[A block of data]

— start —

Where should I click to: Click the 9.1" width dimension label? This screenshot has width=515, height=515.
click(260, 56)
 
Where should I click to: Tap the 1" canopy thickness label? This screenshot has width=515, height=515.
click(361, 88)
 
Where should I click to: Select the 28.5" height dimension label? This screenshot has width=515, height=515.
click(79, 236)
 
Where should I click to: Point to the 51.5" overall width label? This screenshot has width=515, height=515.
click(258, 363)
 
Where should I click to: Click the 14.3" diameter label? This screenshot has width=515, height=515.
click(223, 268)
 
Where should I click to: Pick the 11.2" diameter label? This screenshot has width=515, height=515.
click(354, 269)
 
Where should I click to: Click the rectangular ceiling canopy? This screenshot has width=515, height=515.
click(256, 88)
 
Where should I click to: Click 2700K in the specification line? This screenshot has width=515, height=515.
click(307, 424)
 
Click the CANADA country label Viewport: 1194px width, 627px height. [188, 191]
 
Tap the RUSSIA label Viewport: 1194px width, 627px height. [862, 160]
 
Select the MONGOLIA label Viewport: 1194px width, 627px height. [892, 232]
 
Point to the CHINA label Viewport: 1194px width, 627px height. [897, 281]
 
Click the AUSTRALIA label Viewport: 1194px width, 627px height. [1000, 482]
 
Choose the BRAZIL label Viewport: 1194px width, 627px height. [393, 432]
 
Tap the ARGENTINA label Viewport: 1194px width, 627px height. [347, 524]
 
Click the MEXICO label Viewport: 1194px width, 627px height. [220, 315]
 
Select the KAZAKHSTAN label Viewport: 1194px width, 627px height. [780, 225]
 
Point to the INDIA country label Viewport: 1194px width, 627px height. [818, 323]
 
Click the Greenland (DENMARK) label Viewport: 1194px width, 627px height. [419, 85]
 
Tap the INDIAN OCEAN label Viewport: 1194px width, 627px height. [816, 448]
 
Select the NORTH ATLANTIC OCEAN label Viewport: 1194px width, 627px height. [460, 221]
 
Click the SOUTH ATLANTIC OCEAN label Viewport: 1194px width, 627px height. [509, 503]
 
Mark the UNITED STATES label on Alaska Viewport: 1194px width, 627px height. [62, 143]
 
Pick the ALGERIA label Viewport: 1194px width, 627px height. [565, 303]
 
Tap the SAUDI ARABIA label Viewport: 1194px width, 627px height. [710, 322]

— end —

§ **STATED GOAL**
Rewrite all of the data above, putting "Window" wherever "Viewport" occurs and leaving everything else as it is.

§ **SOLUTION**
Where should I click to: Click the 9.1" width dimension label? This screenshot has width=515, height=515.
click(260, 56)
 
Where should I click to: Tap the 1" canopy thickness label? This screenshot has width=515, height=515.
click(361, 88)
 
Where should I click to: Select the 28.5" height dimension label? This screenshot has width=515, height=515.
click(79, 236)
 
Where should I click to: Point to the 51.5" overall width label? This screenshot has width=515, height=515.
click(258, 363)
 
Where should I click to: Click the 14.3" diameter label? This screenshot has width=515, height=515.
click(223, 268)
 
Where should I click to: Pick the 11.2" diameter label? This screenshot has width=515, height=515.
click(354, 269)
 
Where should I click to: Click the rectangular ceiling canopy? This screenshot has width=515, height=515.
click(256, 88)
 
Where should I click to: Click 2700K in the specification line? This screenshot has width=515, height=515.
click(307, 424)
 
Click the CANADA country label Window: 1194px width, 627px height. [188, 191]
 
Tap the RUSSIA label Window: 1194px width, 627px height. [862, 160]
 
Select the MONGOLIA label Window: 1194px width, 627px height. [892, 232]
 
Point to the CHINA label Window: 1194px width, 627px height. [897, 281]
 
Click the AUSTRALIA label Window: 1194px width, 627px height. [1000, 482]
 
Choose the BRAZIL label Window: 1194px width, 627px height. [393, 432]
 
Tap the ARGENTINA label Window: 1194px width, 627px height. [347, 524]
 
Click the MEXICO label Window: 1194px width, 627px height. [220, 315]
 
Select the KAZAKHSTAN label Window: 1194px width, 627px height. [780, 225]
 
Point to the INDIA country label Window: 1194px width, 627px height. [818, 323]
 
Click the Greenland (DENMARK) label Window: 1194px width, 627px height. [419, 85]
 
Tap the INDIAN OCEAN label Window: 1194px width, 627px height. [816, 448]
 
Select the NORTH ATLANTIC OCEAN label Window: 1194px width, 627px height. [460, 221]
 
Click the SOUTH ATLANTIC OCEAN label Window: 1194px width, 627px height. [509, 503]
 
Mark the UNITED STATES label on Alaska Window: 1194px width, 627px height. [62, 143]
 
Pick the ALGERIA label Window: 1194px width, 627px height. [565, 303]
 
Tap the SAUDI ARABIA label Window: 1194px width, 627px height. [710, 322]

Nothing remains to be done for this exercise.